If you haven’t seen episode five in Game of Thrones’ eighth and final season and don’t want to know what happens, stop reading now.
After nearly an hour of carnage, Game of Thrones’ penultimate episode ‘The Bells’ ended with an almost silent scene.
Arya Stark (Maisie Williams) emerges from the rubble of King’s Landing and discovers she is the only living soul on a street littered with charred bones and fallen ash. Well, she’s almost the last one standing.
A beautiful pale white horse, clearly spooked and covered in blood, appears. Arya slowly approaches this gorgeous animal, calms it, and then mounts it.
So what gives? Is the horse a nod to the Biblical verse about the Fourth Horseman of the Apocalypse, Death, and his pale horse?
Is it a sign that Arya is going to kill Daenerys Targaryen (Emilia Clarke)?
Who’s horse is it?!?! What does it mean?
Here’s everything we know about the pale horse in Game of Thrones.
DOES THE PALE HORSE SYMBOLISE DEATH?
The pale horse is certainly a symbol of death in Christian culture. In Revelations, it is written, “I looked, and behold, an ashen horse; and he who sat on it had the name Death; and Hades was following with him.” Depending on the translation, that ashen horse is sometimes a pale horse or white horse. The implication that the horse carries death.

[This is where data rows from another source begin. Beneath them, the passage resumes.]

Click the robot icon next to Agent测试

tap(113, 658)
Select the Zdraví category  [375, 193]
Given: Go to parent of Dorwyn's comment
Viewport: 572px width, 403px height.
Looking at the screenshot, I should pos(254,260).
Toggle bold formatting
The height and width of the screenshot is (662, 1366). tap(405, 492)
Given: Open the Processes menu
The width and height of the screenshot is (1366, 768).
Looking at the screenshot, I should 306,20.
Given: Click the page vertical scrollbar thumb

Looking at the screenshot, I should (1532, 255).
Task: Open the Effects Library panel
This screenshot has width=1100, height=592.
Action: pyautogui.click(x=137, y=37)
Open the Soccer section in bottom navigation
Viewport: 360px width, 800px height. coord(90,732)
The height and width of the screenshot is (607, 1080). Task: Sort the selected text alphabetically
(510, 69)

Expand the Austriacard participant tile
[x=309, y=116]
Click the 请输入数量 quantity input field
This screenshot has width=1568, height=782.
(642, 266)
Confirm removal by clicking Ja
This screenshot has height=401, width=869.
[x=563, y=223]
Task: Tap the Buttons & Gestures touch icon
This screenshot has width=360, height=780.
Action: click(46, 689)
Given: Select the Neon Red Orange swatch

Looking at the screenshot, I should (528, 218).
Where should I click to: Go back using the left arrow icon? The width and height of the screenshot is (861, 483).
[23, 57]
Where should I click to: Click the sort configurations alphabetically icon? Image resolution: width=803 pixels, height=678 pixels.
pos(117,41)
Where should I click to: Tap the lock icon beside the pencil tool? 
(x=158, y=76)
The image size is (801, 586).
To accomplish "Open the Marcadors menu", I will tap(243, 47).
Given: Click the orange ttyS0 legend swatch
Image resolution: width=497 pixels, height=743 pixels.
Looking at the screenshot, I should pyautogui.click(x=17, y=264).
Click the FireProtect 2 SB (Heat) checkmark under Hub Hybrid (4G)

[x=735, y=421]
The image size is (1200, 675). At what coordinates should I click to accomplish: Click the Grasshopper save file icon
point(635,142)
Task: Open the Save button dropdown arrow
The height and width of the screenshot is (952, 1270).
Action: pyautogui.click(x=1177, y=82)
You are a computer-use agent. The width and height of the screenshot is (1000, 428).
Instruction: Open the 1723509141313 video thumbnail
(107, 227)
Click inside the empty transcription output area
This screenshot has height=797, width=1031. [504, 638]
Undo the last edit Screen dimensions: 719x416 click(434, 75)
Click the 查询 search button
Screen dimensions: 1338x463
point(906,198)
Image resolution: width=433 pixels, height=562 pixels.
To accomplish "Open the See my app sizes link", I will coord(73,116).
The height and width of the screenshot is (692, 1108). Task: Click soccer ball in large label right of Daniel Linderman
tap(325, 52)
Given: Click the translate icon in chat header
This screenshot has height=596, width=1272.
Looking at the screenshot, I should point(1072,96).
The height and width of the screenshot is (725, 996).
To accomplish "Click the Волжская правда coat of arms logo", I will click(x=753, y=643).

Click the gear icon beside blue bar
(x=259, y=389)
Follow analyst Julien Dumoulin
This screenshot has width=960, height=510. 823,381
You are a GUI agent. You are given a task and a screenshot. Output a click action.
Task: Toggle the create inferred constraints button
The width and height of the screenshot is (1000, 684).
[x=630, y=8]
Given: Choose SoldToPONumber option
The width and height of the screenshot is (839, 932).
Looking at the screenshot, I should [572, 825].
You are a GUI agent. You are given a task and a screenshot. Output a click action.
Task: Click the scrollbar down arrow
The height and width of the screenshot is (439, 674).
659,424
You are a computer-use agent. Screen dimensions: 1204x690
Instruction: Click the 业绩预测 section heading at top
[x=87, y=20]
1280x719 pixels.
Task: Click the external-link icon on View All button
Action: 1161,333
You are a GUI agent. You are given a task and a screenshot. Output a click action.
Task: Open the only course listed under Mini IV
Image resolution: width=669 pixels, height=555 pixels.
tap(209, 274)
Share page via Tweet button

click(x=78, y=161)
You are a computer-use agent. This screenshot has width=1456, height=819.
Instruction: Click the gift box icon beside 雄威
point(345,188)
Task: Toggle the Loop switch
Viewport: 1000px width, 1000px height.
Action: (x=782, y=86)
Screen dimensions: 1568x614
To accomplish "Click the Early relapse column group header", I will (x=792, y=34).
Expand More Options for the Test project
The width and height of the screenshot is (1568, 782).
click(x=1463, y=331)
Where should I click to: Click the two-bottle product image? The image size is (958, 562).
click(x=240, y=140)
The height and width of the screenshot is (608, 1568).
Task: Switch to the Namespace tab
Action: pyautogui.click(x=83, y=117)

Now the horse that Arya encounters certainly seems to fit the image of a pale, white horse that brings death. Also, Arya has been consumed with facing down death — i.e. “What do we say to the god of death?” “Not today” — and bringing death through her assassin training throughout the eight seasons of the show. So it would follow that Arya herself is meant to fulfil a deadly deed with the help of this horse.
Then again, it could mean something a lot nicer.
DOES THE WHITE HORSE MEAN HEROISM?
As Time magazine notes, a white horse can mean a lot of things. Besides, death, white horses are also symbols of chivalry, honour, and heroism. Even on Game of Thrones, we have seen Ned Stark (Sean Bean) ride a white horse, and famously, Khal Drogo’s first gift to Daenerys was a gorgeous silvery-white horse. When she loses that animal, she exchanges it for a dragon. (Maybe that symbolises Dany’s own transformation?)
Over at Time, they are speculating that when Arya mounts the horse, it means she has once again been cast in the role of hero, and that her next task will be to defeat the evil that Daenerys has come to represent.
In a funny way, this reading validates both the chivalrous interpretation of the pale, white horse, and the deathly one. Arya is embodying the spirit of heroism by potentially bringing with her death.
WHERE IS ARYA STARK GOING WITH THE HORSE?
While it looks like Arya is hightailing it out of King’s Landing — which is personally what I would do — next week’s teaser suggests that she is not leaving the city at all. In fact, it looks as though as some point, Arya dismounts the horse and creeps up on Daenerys’s army on foot.
WHOSE HORSE IS ARYA’S PALE HORSE?
While we don’t know for sure where the horse came from — does it belong to a Lannister soldier, a fallen Dothraki, or a random King’s Landing merchant? — there is an interesting theory floating around.
The rumour is the pale white horse is Harry Strickland’s horse, which would mean it’s from Essos. Strickland’s steed is also a thin white horse with a fabulous mane and uniquely pink snout.
However, we see the horse seem to fall and die when Drogon blows through the city wall. So it’s possible that Strickland’s horse got back up and made it into the city, or that this is just a random white horse in the wrong place at the right time to spirit Arya away.
In the end, does it matter whose horse the horse was? He’s Arya Stark’s pale white horse now.